- **WHAT TO DO**: Pick out each line in these entries that contains the string "size".

*** AVAILABLE RECORDS Section Begins ***

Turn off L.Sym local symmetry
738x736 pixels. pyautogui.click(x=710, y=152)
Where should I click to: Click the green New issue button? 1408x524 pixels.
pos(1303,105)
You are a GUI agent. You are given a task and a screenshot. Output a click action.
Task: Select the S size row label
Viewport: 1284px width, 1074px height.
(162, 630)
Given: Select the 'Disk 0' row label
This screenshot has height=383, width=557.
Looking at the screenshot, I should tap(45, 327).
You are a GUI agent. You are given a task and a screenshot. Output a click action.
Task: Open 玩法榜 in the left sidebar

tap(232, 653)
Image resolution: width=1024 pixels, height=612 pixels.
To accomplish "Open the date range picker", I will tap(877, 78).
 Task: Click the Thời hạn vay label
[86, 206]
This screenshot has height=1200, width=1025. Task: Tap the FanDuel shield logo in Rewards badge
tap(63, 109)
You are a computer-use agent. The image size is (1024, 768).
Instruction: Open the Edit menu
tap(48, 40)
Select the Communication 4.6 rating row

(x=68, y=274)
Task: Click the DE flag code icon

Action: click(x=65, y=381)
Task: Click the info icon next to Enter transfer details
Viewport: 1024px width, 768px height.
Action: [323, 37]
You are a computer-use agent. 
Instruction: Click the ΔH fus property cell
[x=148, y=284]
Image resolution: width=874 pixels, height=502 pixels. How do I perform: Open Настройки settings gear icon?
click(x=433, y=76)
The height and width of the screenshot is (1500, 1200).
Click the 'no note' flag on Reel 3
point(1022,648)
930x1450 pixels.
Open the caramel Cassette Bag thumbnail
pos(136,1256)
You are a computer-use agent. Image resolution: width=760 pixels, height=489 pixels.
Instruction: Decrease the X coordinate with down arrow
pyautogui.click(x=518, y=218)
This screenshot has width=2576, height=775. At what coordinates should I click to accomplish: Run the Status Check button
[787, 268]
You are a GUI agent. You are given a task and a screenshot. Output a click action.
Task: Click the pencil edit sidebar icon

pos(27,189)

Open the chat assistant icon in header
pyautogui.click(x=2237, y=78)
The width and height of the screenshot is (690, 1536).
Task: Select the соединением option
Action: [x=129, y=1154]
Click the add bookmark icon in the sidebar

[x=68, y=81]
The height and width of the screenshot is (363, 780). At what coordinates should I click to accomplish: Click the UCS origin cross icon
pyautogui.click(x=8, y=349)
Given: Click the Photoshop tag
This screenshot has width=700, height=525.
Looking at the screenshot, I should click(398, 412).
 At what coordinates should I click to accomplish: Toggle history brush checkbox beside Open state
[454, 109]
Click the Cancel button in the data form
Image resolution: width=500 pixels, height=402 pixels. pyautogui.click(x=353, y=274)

*** AVAILABLE RECORDS Section Ends ***

- **ANSWER BOX**:
Task: Select the S size row label
You are a computer-use agent. The image size is (1024, 768).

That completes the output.